WHAT THE TASK ASKS: Pictures are to be omitted. Output only the lines from the one containing "This screenshot has width=1024, height=683." through the end of the data, word for word.

#####

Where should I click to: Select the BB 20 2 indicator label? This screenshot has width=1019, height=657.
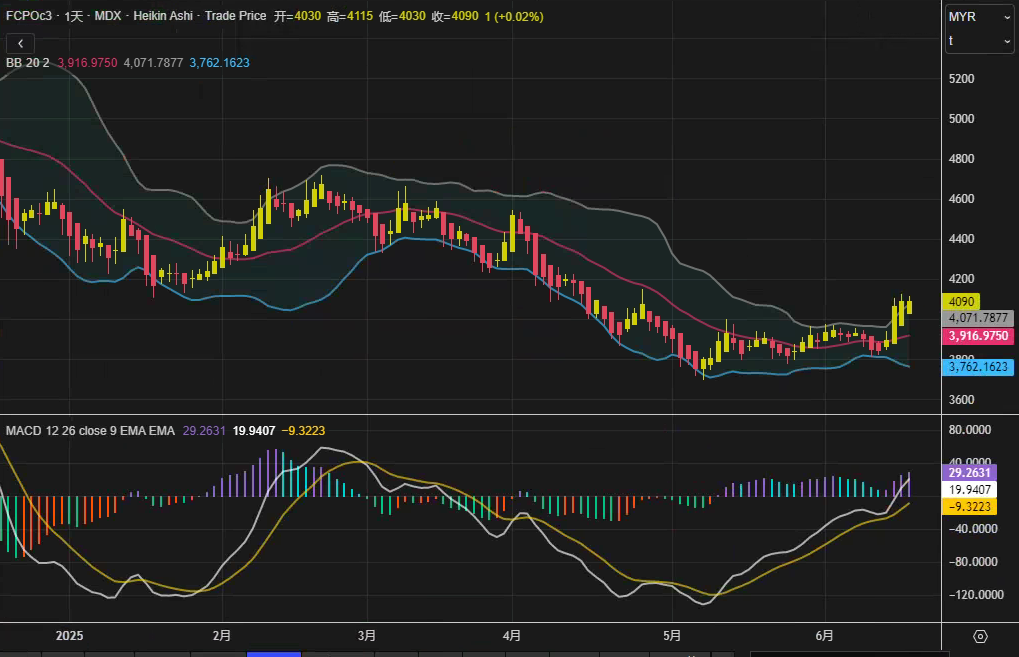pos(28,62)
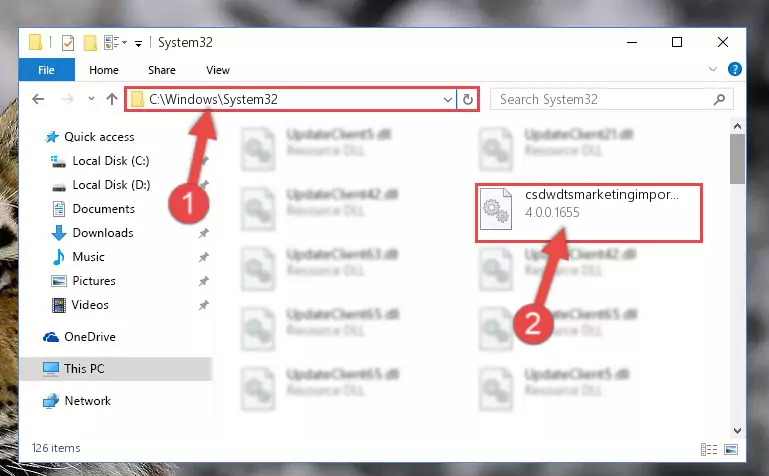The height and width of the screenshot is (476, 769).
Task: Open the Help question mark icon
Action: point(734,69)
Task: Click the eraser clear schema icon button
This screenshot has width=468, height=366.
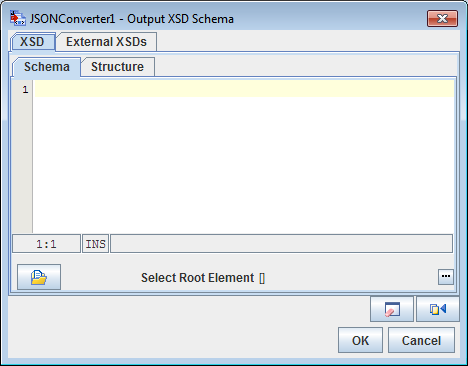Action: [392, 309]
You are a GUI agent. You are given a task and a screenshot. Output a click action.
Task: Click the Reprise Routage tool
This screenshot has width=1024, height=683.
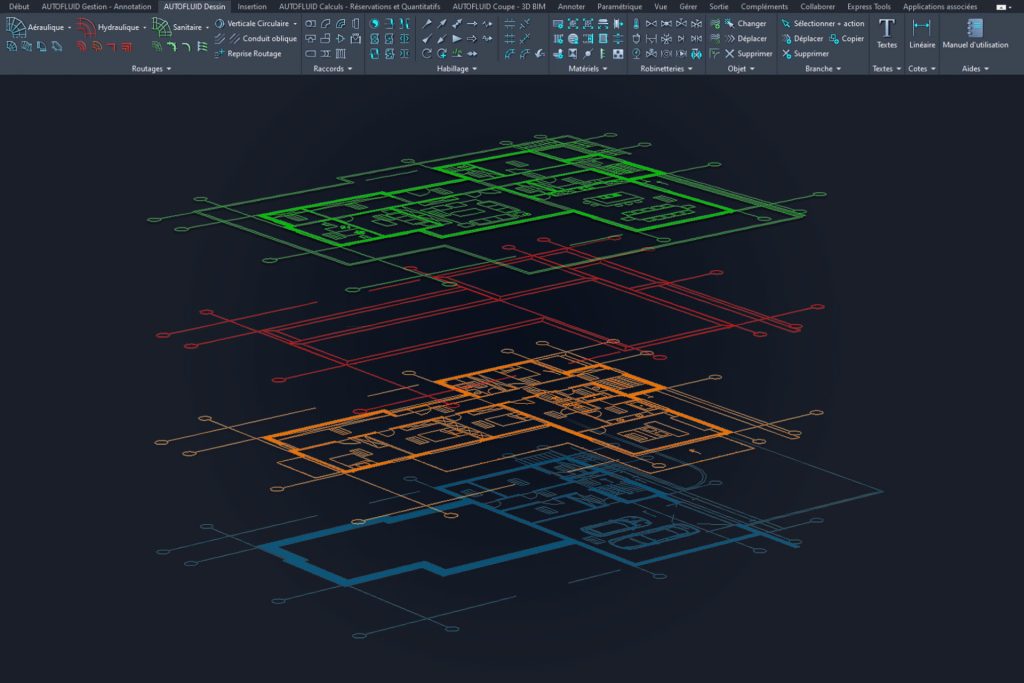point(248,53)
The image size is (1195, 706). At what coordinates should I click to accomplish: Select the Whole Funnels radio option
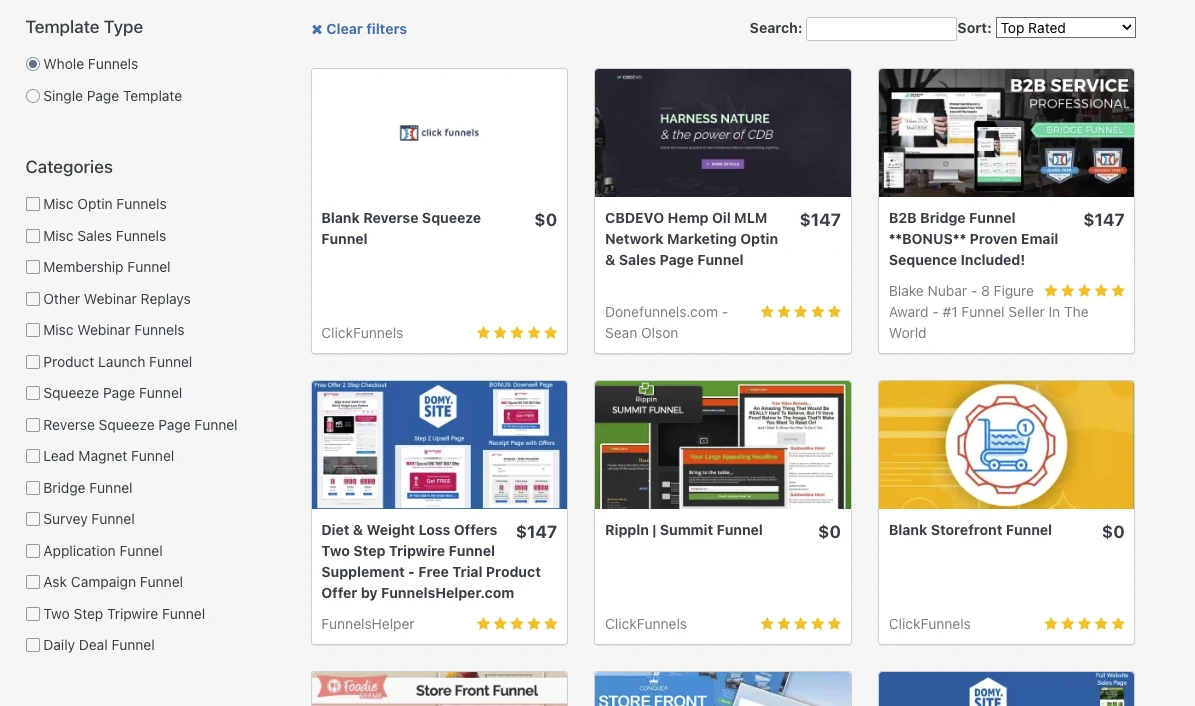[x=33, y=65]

#####

RESULT BELOW:
This screenshot has width=1024, height=683.
point(248,53)
The image size is (1195, 706). At what coordinates should I click to accomplish: Select the Whole Funnels radio option
[x=33, y=65]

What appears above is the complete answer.